The Mets took a good, old-fashioned pounding on Monday afternoon, giving up 10 runs to the Brewers after having allowed only eight runs in the first four games of the season, combined, while taking three out of four in Miami. What’s worse, they disappointed Chrystal and Colleen, who made the trip to Cream City to see that mess.
Maybe the Mets felt weird being in Wisconsin. After all, I’ve said on multiple podcasts now that Milwaukee feels like a later-in-the-year trip for the boys in orange and blue.
Turns out, that’s right. It’s been a long time since the Mets were in Milwaukee in April.

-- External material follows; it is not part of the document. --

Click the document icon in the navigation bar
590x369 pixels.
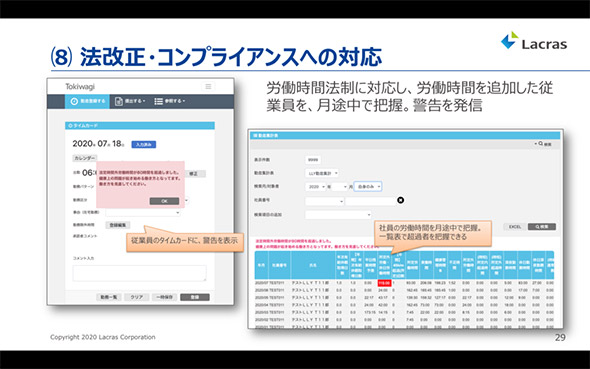coord(119,101)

Here’s when they’ve gone over the last several years.
2022: September
2021: September
2020: No trip
2019: May
2018: May
2017: May
2016: June
2015: June
2014: July
2013: July
2012: September
2011: June
2010: May
2009: June/July
2008: September
2007: July/August
2006: May
2005: May
2004: August
2003: May
2002: August
2001: April
It’s been 22 years since the Mets were in Milwaukee this early in the year, and even longer since they actually won a game in Milwaukee in the first month of the baseball calendar. The 2001 Mets, on their first trip to Miller Park, lost 6-4, 7-2, and 12-8 to what wound up being a 94-loss Brewers team.
The Mets’ last win in Milwaukee in April was at County Stadium, on April 12, 1998, as Turk Wendell coughed up a lead for Brian Bohanon, and wound up vulturing the win thanks to John Olerud’s tiebreaking two-run homer in the seventh inning.
All time, the Mets are now 2-9 in Milwaukee in April, with both wins coming during that 1998 series. The other win was the day before the last one, with Rey Ordoñez driving in Butch Huskey with the winning run on a ninth-inning single after Bob Wickman intentionally walked Matt Franco.
The Mets lost the opener of that series, which at the time continued a nearly 35-year losing streak in Milwaukee during April. The Mets had one previous trip there so early, the second series of the 1963 season… and got swept in four games by the Braves, including a walk-off two-run homer by Lee Maye off Tracy Stallard in the finale that helped set the tone for the Mets’ decades of misery on whatever rare occasions they have to go to cheese country in April.